Fiji in Need of Assistance for Lupus Detection and Cure
“Lupus” is a growing threat in Fiji and the Pacific region.
The Lupus Foundation of Fiji Executive Coordinator – Una Tuitubou, says this is threatening many people’s lives in Fiji, yet there is nothing available in the country and the Pacific region, to help combat, create awareness, and advocate on this serious disease.
Lupus is an “Auto-immune” disease and is prevalent in ‘people of colour’ and ‘Asians’ around the world, – and women of child-bearing age are the high risk group.
Tuitubou says the establishment of the “Lupus Foundation of Fiji” – is a first for Fiji and the pacific as a whole, and they hope to partner with government and other stakeholders, to assist people and help create and change policies, towards the disease.

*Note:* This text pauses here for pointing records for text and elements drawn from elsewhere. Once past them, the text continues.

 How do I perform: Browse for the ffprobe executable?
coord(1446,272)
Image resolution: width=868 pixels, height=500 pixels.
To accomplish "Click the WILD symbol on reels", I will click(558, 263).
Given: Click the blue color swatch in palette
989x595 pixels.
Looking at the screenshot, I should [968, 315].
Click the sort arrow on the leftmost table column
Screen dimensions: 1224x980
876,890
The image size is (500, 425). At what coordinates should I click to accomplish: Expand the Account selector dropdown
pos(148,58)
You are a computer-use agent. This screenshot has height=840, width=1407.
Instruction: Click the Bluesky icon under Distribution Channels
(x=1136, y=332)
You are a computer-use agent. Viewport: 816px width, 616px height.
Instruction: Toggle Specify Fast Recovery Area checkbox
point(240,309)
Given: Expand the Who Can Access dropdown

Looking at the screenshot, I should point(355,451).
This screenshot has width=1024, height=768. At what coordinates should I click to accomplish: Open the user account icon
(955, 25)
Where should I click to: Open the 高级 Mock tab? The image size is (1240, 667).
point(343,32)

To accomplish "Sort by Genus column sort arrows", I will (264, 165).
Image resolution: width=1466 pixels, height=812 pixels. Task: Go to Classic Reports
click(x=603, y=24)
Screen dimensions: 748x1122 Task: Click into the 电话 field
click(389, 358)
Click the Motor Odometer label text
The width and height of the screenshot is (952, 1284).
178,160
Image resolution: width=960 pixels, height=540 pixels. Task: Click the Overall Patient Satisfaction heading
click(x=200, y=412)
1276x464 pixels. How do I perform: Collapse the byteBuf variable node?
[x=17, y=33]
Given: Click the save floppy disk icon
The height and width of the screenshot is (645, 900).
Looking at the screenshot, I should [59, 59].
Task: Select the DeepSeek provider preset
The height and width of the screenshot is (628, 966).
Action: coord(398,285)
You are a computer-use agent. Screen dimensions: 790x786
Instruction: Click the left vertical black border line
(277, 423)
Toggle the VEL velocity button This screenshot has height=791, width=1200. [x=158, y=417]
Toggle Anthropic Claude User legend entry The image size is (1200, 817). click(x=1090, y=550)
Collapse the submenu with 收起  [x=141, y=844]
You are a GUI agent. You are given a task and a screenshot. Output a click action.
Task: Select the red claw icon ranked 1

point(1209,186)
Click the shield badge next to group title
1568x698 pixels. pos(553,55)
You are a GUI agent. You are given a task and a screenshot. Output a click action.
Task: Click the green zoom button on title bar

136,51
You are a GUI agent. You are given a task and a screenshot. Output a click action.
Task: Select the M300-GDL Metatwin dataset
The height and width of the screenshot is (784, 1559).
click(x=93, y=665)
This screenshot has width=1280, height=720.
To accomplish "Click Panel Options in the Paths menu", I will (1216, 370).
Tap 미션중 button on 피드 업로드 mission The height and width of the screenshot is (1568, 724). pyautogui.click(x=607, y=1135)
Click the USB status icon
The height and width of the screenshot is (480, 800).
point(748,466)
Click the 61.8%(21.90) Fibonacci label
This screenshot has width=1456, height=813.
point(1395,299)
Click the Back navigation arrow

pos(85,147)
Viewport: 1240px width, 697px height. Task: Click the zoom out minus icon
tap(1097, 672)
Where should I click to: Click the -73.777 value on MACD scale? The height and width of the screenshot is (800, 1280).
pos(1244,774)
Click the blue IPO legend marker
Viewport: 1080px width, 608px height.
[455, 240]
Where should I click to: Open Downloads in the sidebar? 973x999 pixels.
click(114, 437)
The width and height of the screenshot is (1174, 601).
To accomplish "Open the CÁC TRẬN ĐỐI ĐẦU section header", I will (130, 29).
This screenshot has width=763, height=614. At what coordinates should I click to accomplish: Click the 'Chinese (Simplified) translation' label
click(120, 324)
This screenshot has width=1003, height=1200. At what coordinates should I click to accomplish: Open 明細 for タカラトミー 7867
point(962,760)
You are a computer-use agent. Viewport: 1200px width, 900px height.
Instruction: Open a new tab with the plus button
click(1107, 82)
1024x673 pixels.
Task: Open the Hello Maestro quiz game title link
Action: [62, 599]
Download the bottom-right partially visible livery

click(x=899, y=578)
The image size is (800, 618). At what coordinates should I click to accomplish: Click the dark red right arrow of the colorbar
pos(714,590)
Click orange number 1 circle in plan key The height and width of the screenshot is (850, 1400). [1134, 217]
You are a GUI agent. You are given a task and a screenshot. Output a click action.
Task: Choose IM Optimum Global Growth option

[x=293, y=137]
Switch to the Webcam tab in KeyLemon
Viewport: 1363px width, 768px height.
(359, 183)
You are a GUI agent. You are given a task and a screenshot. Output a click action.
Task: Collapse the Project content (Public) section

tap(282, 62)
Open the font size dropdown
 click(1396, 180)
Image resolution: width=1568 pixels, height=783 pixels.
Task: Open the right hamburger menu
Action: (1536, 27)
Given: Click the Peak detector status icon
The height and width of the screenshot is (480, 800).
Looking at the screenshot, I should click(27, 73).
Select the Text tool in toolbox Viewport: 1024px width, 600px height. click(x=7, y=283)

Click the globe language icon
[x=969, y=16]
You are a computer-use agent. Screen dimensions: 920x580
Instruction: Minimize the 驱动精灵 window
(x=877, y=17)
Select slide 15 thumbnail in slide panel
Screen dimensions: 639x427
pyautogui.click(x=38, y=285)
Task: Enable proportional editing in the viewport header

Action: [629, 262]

She adds – although there are no official or known statistics for us here in Fiji and the pacific, there have been undoubtedly a great number of our population that have been ‘misdiagnosed’ or ‘missed-diagnosed’ – as this auto-immune disease is deadly in the sense, that it mimics other diseases and its symptoms as well. Locally known in the i-taukei vernacular as “Kalou ni Draki” or “Drimi” – some of the universal symptoms are joint pains, rashes or skin flares, and weight loss.
The Lupus Foundation of Fiji will be holding a ‘Media Launch’ on the 10th of next month, to kick-off their campaign against this disease!